We chose an early afternoon when the restaurant was quiet and got right down to business. All the ingredients were already laid out and the lady greeted me cheerfully. Was I ready to learn how to make Dim Sum? Absolutely I was so we got into it. Among other things, she’d chopped up some pork, some shrimp, and various vegetables. She had some rice with it and began shoveling them all into circular skins of dough.
“This is the hard part,” she smiled as she deftly folded the ingredients into the skin, closing and sealing it in a fancy series of folds until it was magically formed into a round thing that looked something like a garlic pod.

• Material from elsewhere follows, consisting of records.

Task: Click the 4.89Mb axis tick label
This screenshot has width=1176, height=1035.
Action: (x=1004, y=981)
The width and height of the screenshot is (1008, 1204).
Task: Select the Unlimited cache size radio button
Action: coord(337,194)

Now it was my turn and it was a little awkward at first making all the fancy folds in the skin, but I imagined myself making perogies like I used to do and it became amazingly simple. I had made a lot of perogies as had my mother before me as had the whole Mennonite community as well as the Ukrainian community at large. Mind you, the filling was different but that was no big deal. My mother had a whole variety of fillings to hers too. They were more like Perishky that she made except for the folds and the shape of the dough. So that’s what these were then was Japanese fancy Perishky. Ha, ha, that was a blast! No wonder Chris was so good at making Dim Sum. She came from a Ukrainian background and she could out maneuver Ben’s culinary skills any day of the week if she put her mind to it.
Giving my hands a little artistic encouragement, I managed to make the required fancy twists and with the cook’s help we managed to get several dozen made. She steamed half of them in traditional Japanese style and we fried the other half. It was a delightful afternoon of cooking and chatting and cleaning the counters and when we were done no one would know that we had been there. But I came away with what was left of the Dim Sum and a warm feeling of friendship.
Of all the commissions I’ve ever received, this one ranked right up there with the best of them.